# A Case for Open EDA Verticals

Zhiru Zhang zhiruz@cornell.edu Cornell University Ithaca, NY, USA Matthew Hofmann mrh259@cornell.edu Cornell University Ithaca, NY, USA Andrew Butt atb78@cornell.edu Cornell University Ithaca, NY, USA

## ABSTRACT

With the end of Dennard scaling and Moore's Law reaching its limits, domain-specific hardware specialization has become a crucial method for improving compute performance and efficiency for various important applications. Leading companies in competitive fields, such as machine learning and video processing, are building their own in-house technology stacks to better suit their accelerator design needs. However, currently this approach is only a viable option for a few large enterprises that can afford to invest in teams of experts in hardware, systems, and compiler development for high-value applications. In particular, the high license cost of commercial electronic design automation (EDA) tools presents a significant barrier for small and mid-size engineering teams to create new hardware accelerators. These tools are essential for designing, simulating, and testing new hardware, but can be too expensive for smaller teams with limited budgets, reducing their ability to innovate and compete with larger organizations.

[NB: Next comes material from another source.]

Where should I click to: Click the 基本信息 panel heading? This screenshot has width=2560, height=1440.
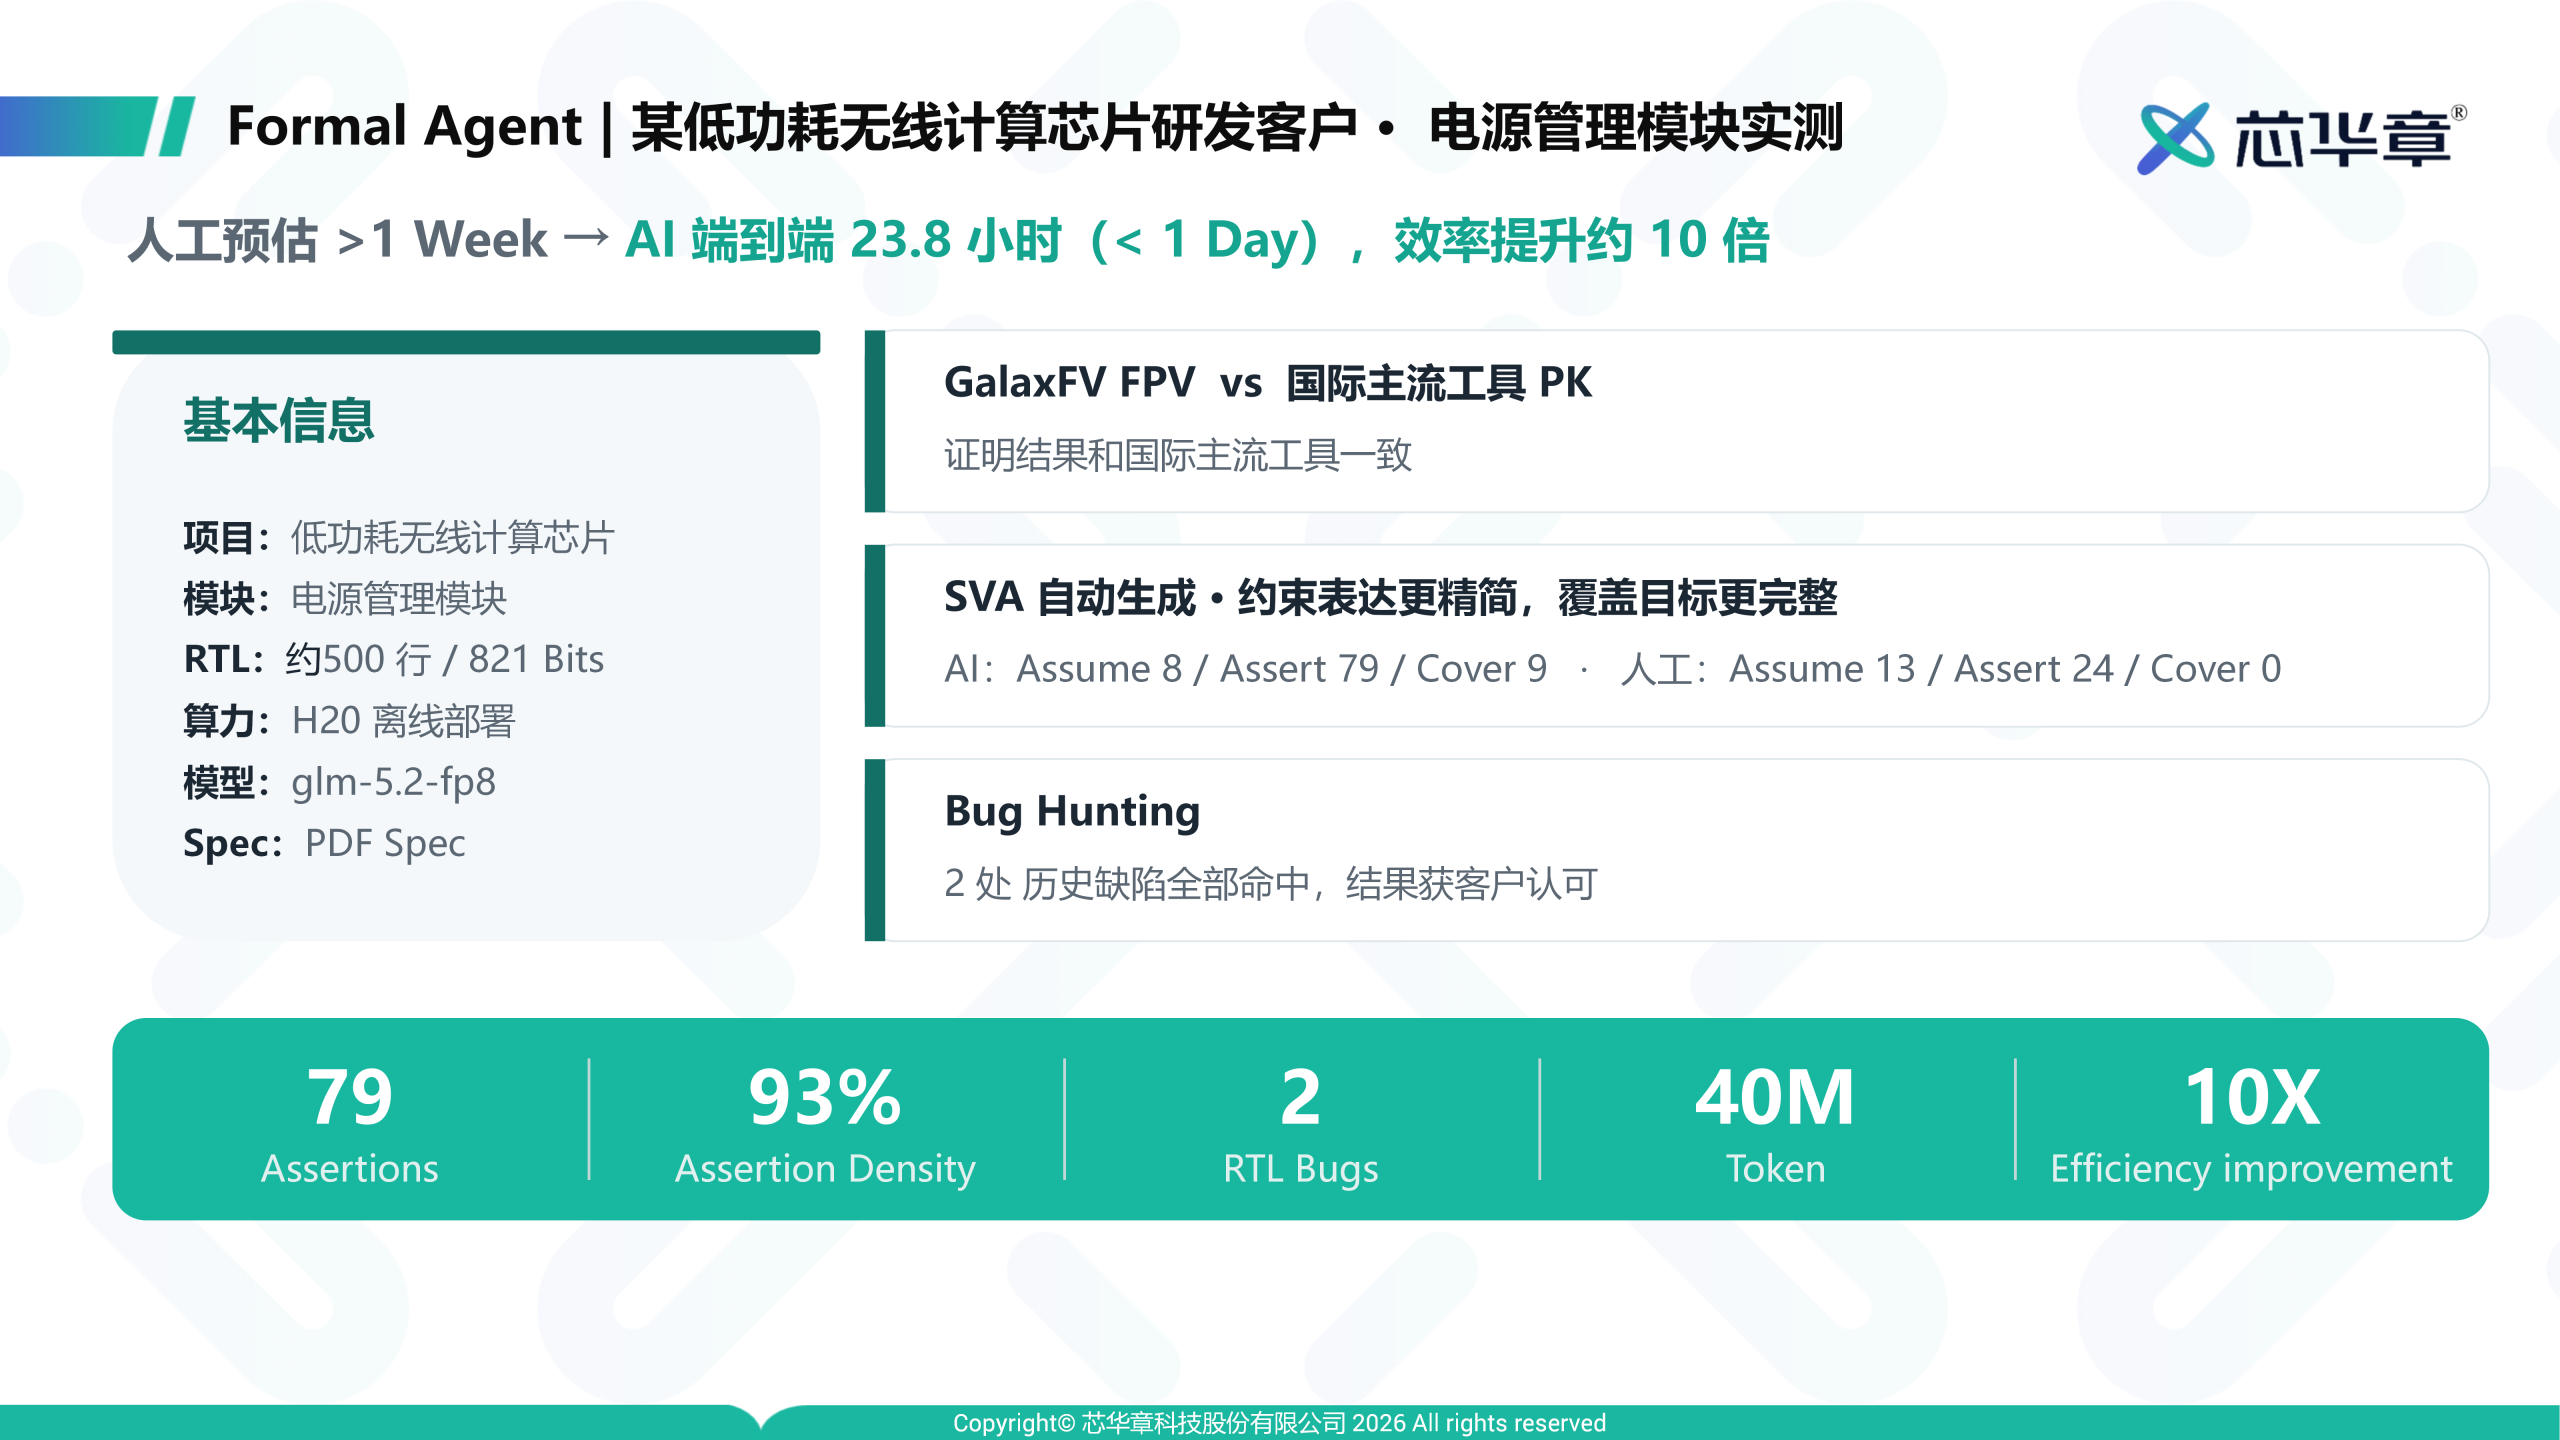point(279,420)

More recently, open-source EDA toolflows [1] [12] [11] [5] have emerged which offer a promising alternative to commercial tools, with the potential to provide more cost-effective solutions for hardware development. For example, OpenROAD [1] allows the design of custom ASICs with minimal human intervention and no licensing fees. During initial development, it was also able to take advantage of existing tools such as Yosys [14] and KLayout [6] to reduce the amount of new code required to get a working flow. However, early adoption of open-source alternatives carries risk, as open-source EDA projects often lack important features and are less reliable than commercial options. Additionally, current open-source EDA tools may produce less competitive quality of results (QoR) and may not be able to catch up to commercial solutions anytime soon. Even when EDA tool access is not an issue, designing and implementing special-purpose accelerators using conventional RTL methodology can be unproductive and incurs high non-recurring engineering (NRE) costs. High-level synthesis (HLS) has become increasingly popular in both academia and industry to automatically generate RTL designs from software programs. However, existing HLS tools do not help maintain domain-specific context throughout the design flow (e.g., placement, routing), which makes achieving good OoR difficult without significant manual fine-tuning. This hinders wider adoption of HLS.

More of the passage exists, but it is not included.